Sampai saat ini prediksi transmisi transplasenta pada kasus-kasus
individual belum memungkinkan. Banyak faktor yang mempengaruhi transmisi.
Termasuk tingkat penyakit lanjut, perkembangan menjadi AIDS selama
kehamilan, infeksi aktif, hasil kultur positif, dan penurunan jumlah CD4+.

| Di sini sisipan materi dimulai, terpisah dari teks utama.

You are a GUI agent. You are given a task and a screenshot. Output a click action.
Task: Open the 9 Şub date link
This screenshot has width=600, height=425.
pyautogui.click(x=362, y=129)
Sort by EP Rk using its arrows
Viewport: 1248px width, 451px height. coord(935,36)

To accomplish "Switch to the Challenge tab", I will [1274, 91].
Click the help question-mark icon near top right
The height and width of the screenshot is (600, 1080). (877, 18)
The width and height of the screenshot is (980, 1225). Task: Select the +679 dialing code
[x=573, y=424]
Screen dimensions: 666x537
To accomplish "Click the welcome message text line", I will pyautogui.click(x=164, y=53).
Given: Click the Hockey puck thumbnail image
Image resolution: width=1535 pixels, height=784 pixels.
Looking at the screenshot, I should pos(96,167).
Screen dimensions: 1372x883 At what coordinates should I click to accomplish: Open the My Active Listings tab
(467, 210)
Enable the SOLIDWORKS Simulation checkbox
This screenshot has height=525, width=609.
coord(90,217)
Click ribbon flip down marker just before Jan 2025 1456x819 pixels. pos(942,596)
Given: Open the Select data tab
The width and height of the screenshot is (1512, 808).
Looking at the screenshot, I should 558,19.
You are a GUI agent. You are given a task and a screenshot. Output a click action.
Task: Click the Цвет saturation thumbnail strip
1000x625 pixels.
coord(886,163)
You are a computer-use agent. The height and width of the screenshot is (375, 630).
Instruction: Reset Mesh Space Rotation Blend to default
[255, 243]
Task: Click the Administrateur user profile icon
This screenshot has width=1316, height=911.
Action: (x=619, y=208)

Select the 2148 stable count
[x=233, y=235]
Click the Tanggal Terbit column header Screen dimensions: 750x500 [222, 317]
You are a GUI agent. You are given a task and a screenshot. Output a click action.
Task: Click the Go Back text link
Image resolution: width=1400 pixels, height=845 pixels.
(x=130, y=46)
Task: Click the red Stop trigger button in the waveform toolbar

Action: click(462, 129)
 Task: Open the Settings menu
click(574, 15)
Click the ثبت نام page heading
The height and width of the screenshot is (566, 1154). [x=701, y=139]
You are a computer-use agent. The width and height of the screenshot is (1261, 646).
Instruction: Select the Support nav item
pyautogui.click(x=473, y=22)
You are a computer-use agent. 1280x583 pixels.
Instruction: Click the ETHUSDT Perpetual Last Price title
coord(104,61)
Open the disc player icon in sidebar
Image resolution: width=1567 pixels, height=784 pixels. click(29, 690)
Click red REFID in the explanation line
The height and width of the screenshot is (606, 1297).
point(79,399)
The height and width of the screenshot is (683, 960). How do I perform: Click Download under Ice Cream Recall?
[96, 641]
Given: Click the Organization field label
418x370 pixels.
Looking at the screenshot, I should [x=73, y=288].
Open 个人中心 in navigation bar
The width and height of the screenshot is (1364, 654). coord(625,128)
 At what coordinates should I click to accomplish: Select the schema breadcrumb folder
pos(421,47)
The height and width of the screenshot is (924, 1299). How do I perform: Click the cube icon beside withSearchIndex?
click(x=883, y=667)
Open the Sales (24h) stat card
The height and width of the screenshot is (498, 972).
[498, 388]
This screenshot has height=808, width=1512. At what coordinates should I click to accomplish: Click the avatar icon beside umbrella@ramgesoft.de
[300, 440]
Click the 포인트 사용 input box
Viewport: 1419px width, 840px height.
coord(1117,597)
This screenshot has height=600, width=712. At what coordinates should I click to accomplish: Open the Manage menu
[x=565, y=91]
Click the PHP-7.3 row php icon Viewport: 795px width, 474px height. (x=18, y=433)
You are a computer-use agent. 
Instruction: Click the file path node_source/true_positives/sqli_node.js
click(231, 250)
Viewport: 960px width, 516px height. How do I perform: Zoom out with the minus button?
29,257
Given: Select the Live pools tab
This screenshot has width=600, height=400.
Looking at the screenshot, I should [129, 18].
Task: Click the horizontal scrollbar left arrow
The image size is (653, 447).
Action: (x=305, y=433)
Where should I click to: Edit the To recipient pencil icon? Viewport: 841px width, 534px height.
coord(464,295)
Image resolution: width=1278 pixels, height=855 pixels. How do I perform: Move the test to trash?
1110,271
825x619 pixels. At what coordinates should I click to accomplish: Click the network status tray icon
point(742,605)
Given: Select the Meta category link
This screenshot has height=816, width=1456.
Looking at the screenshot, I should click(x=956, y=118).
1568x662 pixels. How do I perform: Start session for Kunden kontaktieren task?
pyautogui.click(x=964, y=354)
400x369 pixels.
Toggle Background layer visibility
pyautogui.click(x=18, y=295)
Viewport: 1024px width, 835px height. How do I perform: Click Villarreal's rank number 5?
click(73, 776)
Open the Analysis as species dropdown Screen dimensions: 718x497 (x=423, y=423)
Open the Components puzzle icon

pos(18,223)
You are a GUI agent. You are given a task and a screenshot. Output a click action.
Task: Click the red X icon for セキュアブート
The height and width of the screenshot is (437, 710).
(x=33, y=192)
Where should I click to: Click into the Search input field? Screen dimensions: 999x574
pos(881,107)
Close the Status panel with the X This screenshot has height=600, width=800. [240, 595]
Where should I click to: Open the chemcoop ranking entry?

Faktor-faktor lain yang penting meningkatkan risiko transmisi maternal ke fetus
termasuk jumlah virus yang tinggi, virus yang bereplikasi dengan cepat dan
kondisi yang dapat mengganggu integritas plasenta seperti penyakit menular
seksual yang lain dan korioamnionitis. Walau banyak faktor terus dipelajari
sebagai penentu penting pada transmisi vertikal HIV prediktor terbaik untuk
risiko transmisi perinatal diantara wanita hamil dan keturunannya yang diobati
dengan ZDV adalah jumlah virus.
2. Transmisi selama persalinan
Kebanyakan kejadian dari infeksi kongenital HIV timbul selama periode
intrapartum, mungkin berhubungan dengan terpaparnya bayi terhadap darah ibu
yang terinfeksi dan sekret serviks atau vagina, sebagaimana mikrotransfusi
darah ibu-anak muncul selama kontraksi uterus. Transmisi intrapartum virus
mendukung kenyataan bahwa 50-70% anak terinfeksi memiliki tes virologi
negatif pada saat lahir, menjadi positif pada saat usia 3 bulan. Ditunjukkan
bahwa anak yang lahir pertama dari kembar dua berada pada risiko lebih tinggi
mengalami infeksi dibanding yang lahir kedua, mungkin karena lebih lamanya
paparan terhadap sekresi mukosa servikovaginal. Peningkatan risiko transmisi
telah digambarkan selama persalinan yang memanjang, pecah ketuban yang
lama, perdarahan plasenta dan adanya cairan amnion yang mengandung darah.
3. Transmisi setelah melahirakan (Air Susu Ibu)
HIV ditemukan pada air susu ibu dan menyusui telah dilaporkan sebagai
jalan infeksi pada perinatal lanjut. Infeksi HIV dari ibu ke bayi juga dapat
10
timbul melalui minum air susu ibu yang terkontaminasi. Transmisi HIV selama
menyususi dapat sebanyak sepertiga sampai duapertiga dari semua transmisi
HIV dan tambahan risiko dari menyusui untuk transmisi HIV telah ditentukan
bervariasi antara 14-26%.
Banyak faktor mungkin mempengaruhi transmisi virus melalui menyusui.
Imaturitas traktus gastrointestinal bayi baru lahir dapat memungkinkan
penetrasi mukosa intestinal oleh virus. Tapi transmisi juga dapat muncul pada
bayi yang memulai susu ibu jauh sesudah periode perinatal. Pengenalan dini
pada makanan lain dapat juga memegang peranan dengan merusak intestinal.
D. PENCEGAHAN TRANSMISI HIV DARI IBU KE ANAK
Infeksi HIV dengan perkembangan lanjutnya AIDS adalah salah satu
masalah penting dari perhatian kesehatan masyarakat abad 20. Tanpa
pengetahuan pengobatan terhadap penyakit yang mematikan ini, bayi yang
terpapar akan mengalami hidup yang singkat dan sulit. Untuk alasan ini
penatalaksanaan yang agresif telah dilakukan dengan maksud untuk
mengurangi kemungkinan transmisi HIV dari ibu ke anak.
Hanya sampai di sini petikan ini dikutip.